But just as Knowledge Graphs seemed poised to redefine threat intelligence, a revolutionary technology emerged: Large Language Models (LLMs), powered by advances in natural language processing and fine-tuning capabilities. Unlike anything before them, fine-tuned LLMs have the power to dynamically interpret and contextualize unstructured data, adapting in real time as new threats unfold. This shift from Machine Learning to Knowledge Graphs to Large Language Models is not merely an upgrade; it’s a transformation. The game of cybersecurity is about to change.

Let’s dive into this journey, exploring how each technology has shaped cybersecurity and how LLMs are redefining what’s possible.

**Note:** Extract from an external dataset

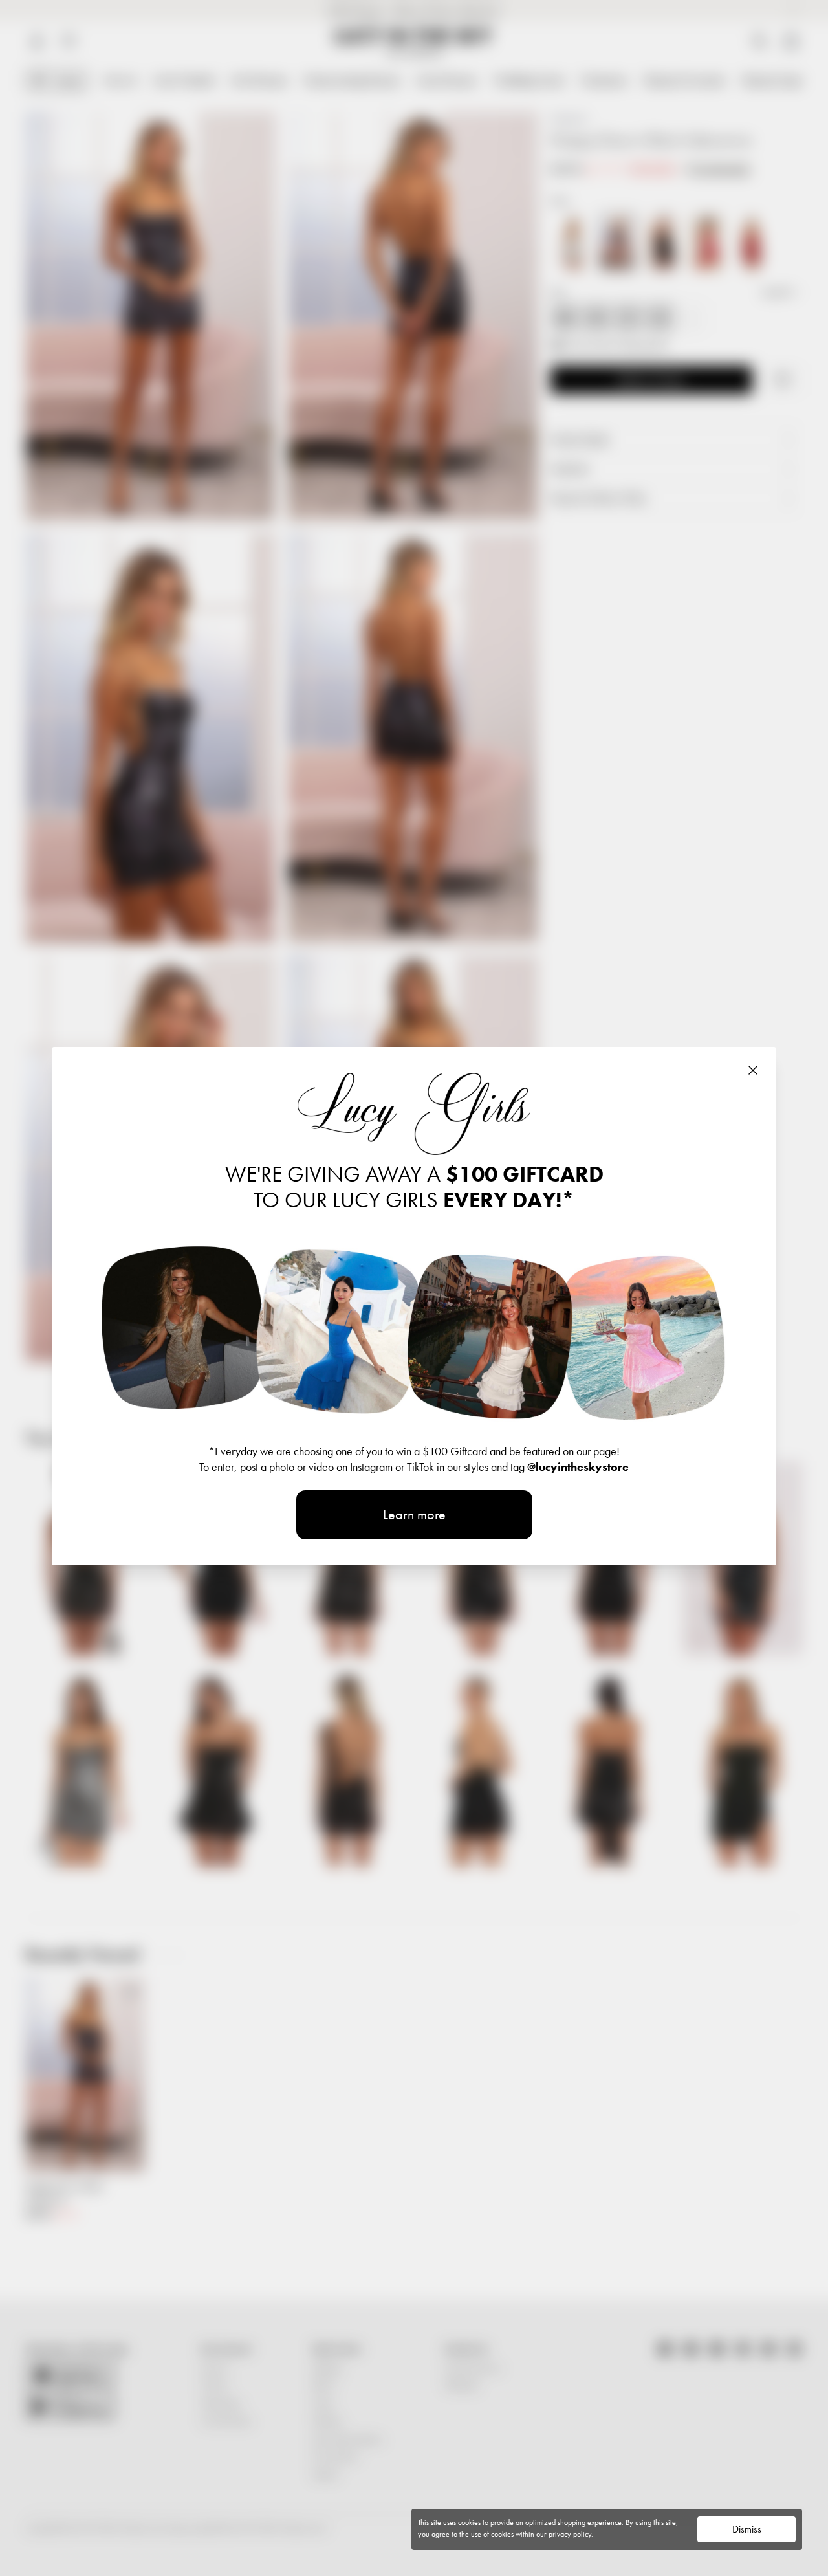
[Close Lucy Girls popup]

Machine Learning: The First Revolution in Cybersecurity

When ML came onto the scene in cybersecurity, it was a game-changer. Algorithms trained on large datasets could recognize suspicious patterns, enabling anomaly detection, predictive analytics, and automated responses. For the first time, we could identify threats before they fully emerged.

However, ML has its limitations:

Lack of Contextual Understanding: ML models often rely on statistical patterns rather than an understanding of domain-specific language, leading to high false positives in complex environments.

Static Learning: Traditional ML models are usually trained on historical data. When attackers adapt or innovate, ML can struggle to detect new patterns unless it’s frequently retrained, a resource-intensive process.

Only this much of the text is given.